Exercise directions
Copy out each line of the data below in which "agent" appears.

*** Exercise materials Section Begins ***

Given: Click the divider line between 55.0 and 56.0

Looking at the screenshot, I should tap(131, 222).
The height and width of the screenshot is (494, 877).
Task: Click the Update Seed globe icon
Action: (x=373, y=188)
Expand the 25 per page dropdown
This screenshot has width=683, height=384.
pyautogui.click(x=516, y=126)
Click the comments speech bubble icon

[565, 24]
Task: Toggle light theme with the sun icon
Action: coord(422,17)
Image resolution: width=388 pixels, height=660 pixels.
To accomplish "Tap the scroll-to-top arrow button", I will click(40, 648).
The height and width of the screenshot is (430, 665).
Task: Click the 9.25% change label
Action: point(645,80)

*** Exercise materials Section Ends ***
*** Exercise materials Section Begins ***

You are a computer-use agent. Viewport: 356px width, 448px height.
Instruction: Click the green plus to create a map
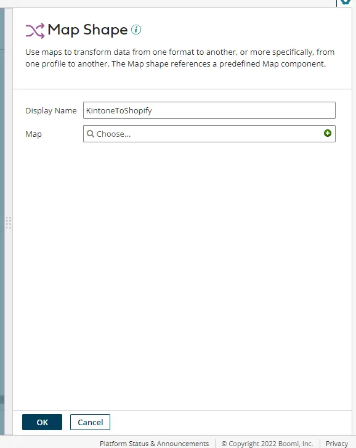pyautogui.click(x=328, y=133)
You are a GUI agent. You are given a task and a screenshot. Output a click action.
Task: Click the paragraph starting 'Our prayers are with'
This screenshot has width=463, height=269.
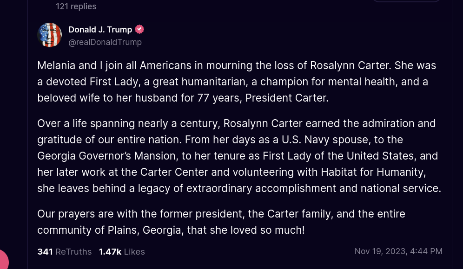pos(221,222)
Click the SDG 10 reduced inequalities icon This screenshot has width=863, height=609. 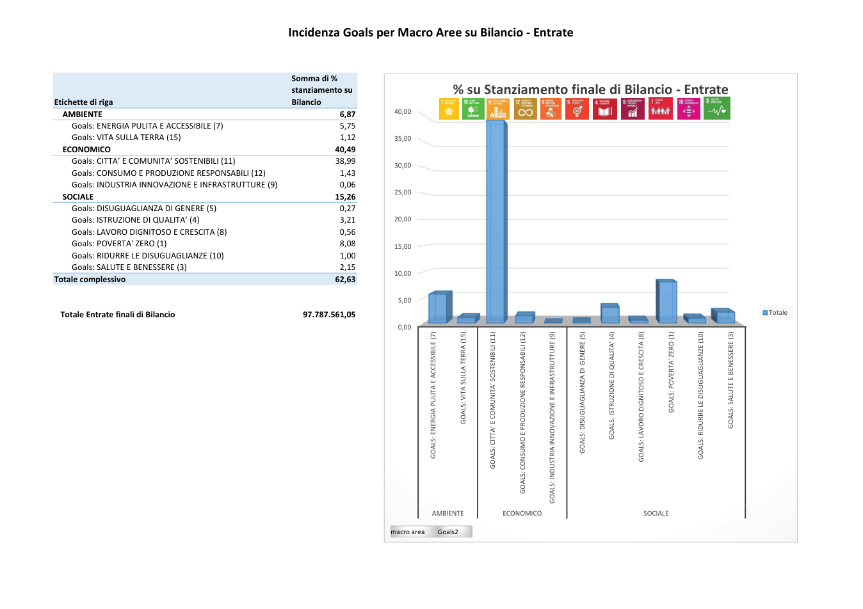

*** Exercise materials Section Ends ***

Reply to the task
You are a computer-use agent. Viewport: 356px width, 448px height.
You are a GUI agent. You are given a task and a screenshot. Output a click action.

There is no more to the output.